Unsignalized intersections are managed without traffic lights. They rely on stop signs and right-of-way rules. These intersections are inherently riskier compared to traffic light enforced ones because now there is no lights and it depends on the driver paying attention to the stop sign, but that is a different matter altogether.

They’re common in suburban or low-traffic areas but increasingly challenged by growing traffic volumes and the emergence of Connected and Automated Vehicles (CAVs).

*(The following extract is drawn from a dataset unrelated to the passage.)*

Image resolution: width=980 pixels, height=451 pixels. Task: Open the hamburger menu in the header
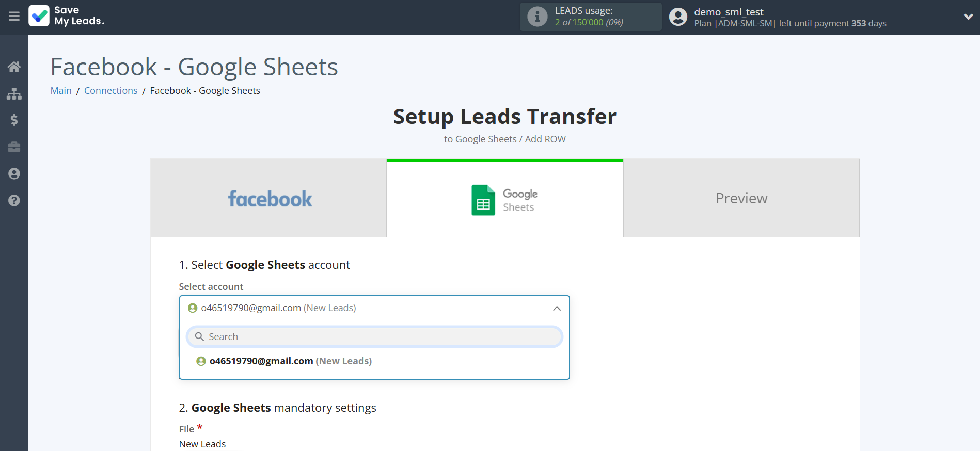[x=14, y=17]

These intersections are friction points in modern traffic systems. And the problem often starts with one outdated rule: First-Come-First-Served (FCFS).

First-Come-First-Served

FCFS is a simple scheduling principle: vehicles cross in the order they arrive. If multiple vehicles approach, each waits for the ones ahead (yes, you are supposed to wait if the other person arrives at the stop sign before you) even if their paths don’t conflict.

Why It Falls Short

  • No spatial awareness: Vehicles wait even when their paths don’t intersect. This may not be a bad thing if your city or neighborhood has CRAZY drivers but it is not efficient right?
  • Ignores vehicle dynamics: No speed adjustments are used to reduce waiting time. Although you may be able to reply to a text or two? NO. Don’t text and drive!
  • Creates bottlenecks: Delays increase when vehicles arrive from different directions in quick succession. Oh well, your precious time.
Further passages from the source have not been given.